El III se centra en las condiciones de trabajo: en el campo, fundamentalmente, donde las labores han de adaptarse a la edad y fuerza de cada uno (se excluyen los menores de diecisiete años y los mayores de sesenta), con horario “de sol a sol” salvo un par de horas de asueto. Las mujeres no pueden ser jornaleras ni dedicarse a tareas impropias de su sexo.
Los siete capítulos restantes se dedican al régimen disciplinario, que tiene que ajustarse a la gravedad del delito siguiendo el mismo modelo que con los delincuentes libres. El esclavo debe tratar al amo como a un padre o ser castigado con prisión, grillete, cadena, maza, o cepo, o con azotes, que no puedan pasar de veinte y cinco a riesgo de que el azotador sea multado. Las penas para cuestiones mayores pueden ser de mutilación de un miembro o muerte.

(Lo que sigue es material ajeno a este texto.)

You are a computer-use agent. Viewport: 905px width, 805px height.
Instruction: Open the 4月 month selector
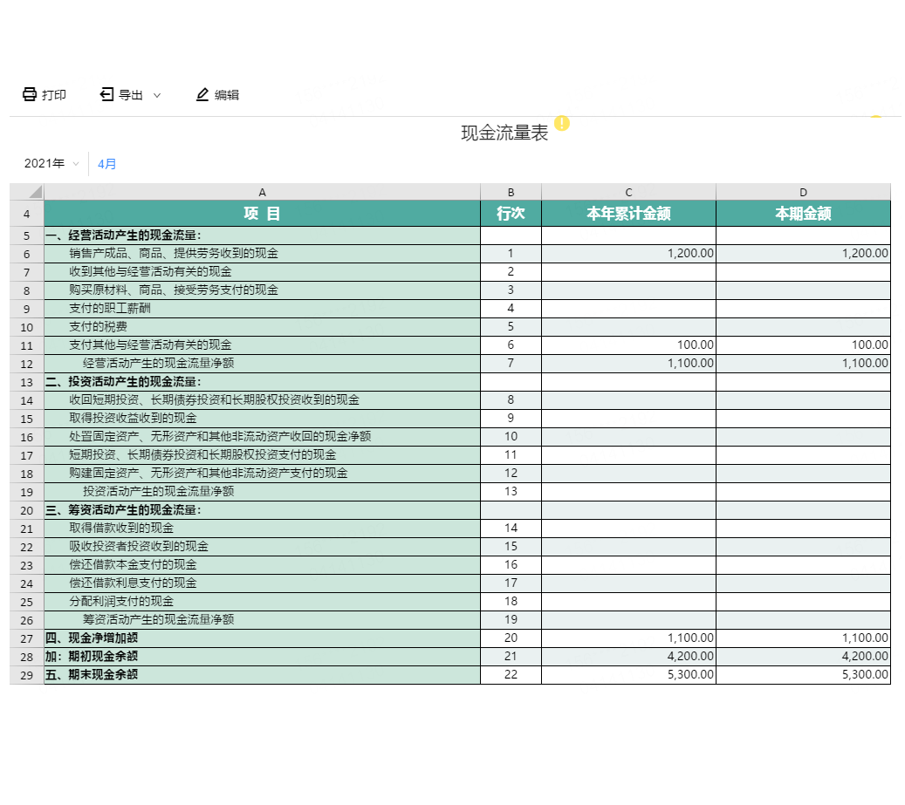tap(106, 164)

Dicho régimen disciplinario obliga también a los dueños y mayordomos (capataces) para con sus esclavos, lo que detalla el capítulo X: quien falte a alguno de los preceptos señalados incurrirá en pena de multa de cincuenta pesos, importe que se irá incrementando a medida que reincida. Si la situación persiste se considerará al amo/mayordomo infractor inobediente a las Reales Órdenes y se le sancionará conforme a la ley, pudiéndosele confiscar el esclavo pero teniendo que pagar su manutención. Por lo demás, nadie que no sea su amo o mayordomo podrá injuriar, castigar, herir, ni matar a los esclavos, por eso el capítulo XII obliga a los dueños a presentar las listas correspondientes en los ayuntamientos.
Para garantizar el cumplimiento de la ley, el capítulo XIII prevé que un inspector visite tres veces al año las haciendas, además de la labor de los religiosos que van a enseñar la doctrina, que pueden dar cuenta de las denuncias que reciban. Definitivamente, cualquier tiempo pasado no fue mejor.